§ Directions:
**1)** Decide whether each statement agrees with the passage on signs of needing help. Answer yes or no for each, and quote the deciding words from the passage. (a) A free home safety assessment is offered. (b) Caregivers are trained in fall prevention techniques. (c) Caregivers take on heavy housekeeping.
**2)** Summarize the passage on signs of needing help in three sentences.
**3)** In the passage on signs of needing help, what phone number is given for arranging a home safety assessment?

§ Source passage:
We use the activities of daily living (ADLs) as a guide. Can eating, dressing, showering/bathing, grooming, continence care, etc, be accomplished safely on a daily basis? Think about your morning and nightly routines. Can your loved one accomplish these self-care tasks easily? If not, it might be time for help. Give us a call at (847) 462-4402 and we can come to do a free home safety assessment or refer you to other professionals in the community who can offer advice.
A few signs it might be time for some assistance:
- Falls: Has your loved one suffered from a number of falls recently? Did he or she end up in the hospital due to a fall? Our caregivers are trained in fall prevention techniques and can help your parent with activities during time of the day when a fall may be more likely to occur.
- Concern for driving: Are you starting to feel worried about your family member behind the wheel? Is his reaction time much slower than it used to be? Check out our blog post on how to talk with an older adult about driving.
- Nutrition suffers: Lifting heavy pots or carrying bags or fresh fruits and veggies can be hard for the older adults (think of someone suffering from osteoporosis or sight problems). They often opt for a microwave meals or skip meals altogether. Our caregivers can stop by to prepare some home cooked meals and leave leftovers in the fridge for the next day!
- Household chores are not being Accomplished: Do you notice a change in the way your loved one cares for the house? Our caregivers can visit to wash the comforters, vacuum, and do some other light housekeeping.

§ Raw data:

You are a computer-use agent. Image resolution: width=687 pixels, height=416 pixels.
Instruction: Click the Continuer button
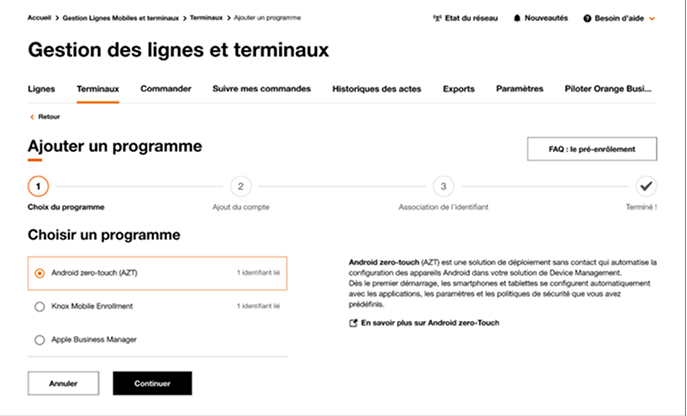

§ Responses for each task:
**1)**
(a) Yes: "we can come to do a free home safety assessment"
(b) Yes: "Our caregivers are trained in fall prevention techniques"
(c) No: "do some other light housekeeping"

**2)** Whether a loved one can safely manage daily self-care tasks such as eating, dressing, bathing, grooming, and continence care can show whether help is needed. Signs include recent falls, worry about driving, poor nutrition from skipped or microwave meals, and household chores going undone. Caregivers can help with fall-prone activities, cook home meals, and do light housekeeping, and a free home safety assessment is available by phone.

**3)** (847) 462-4402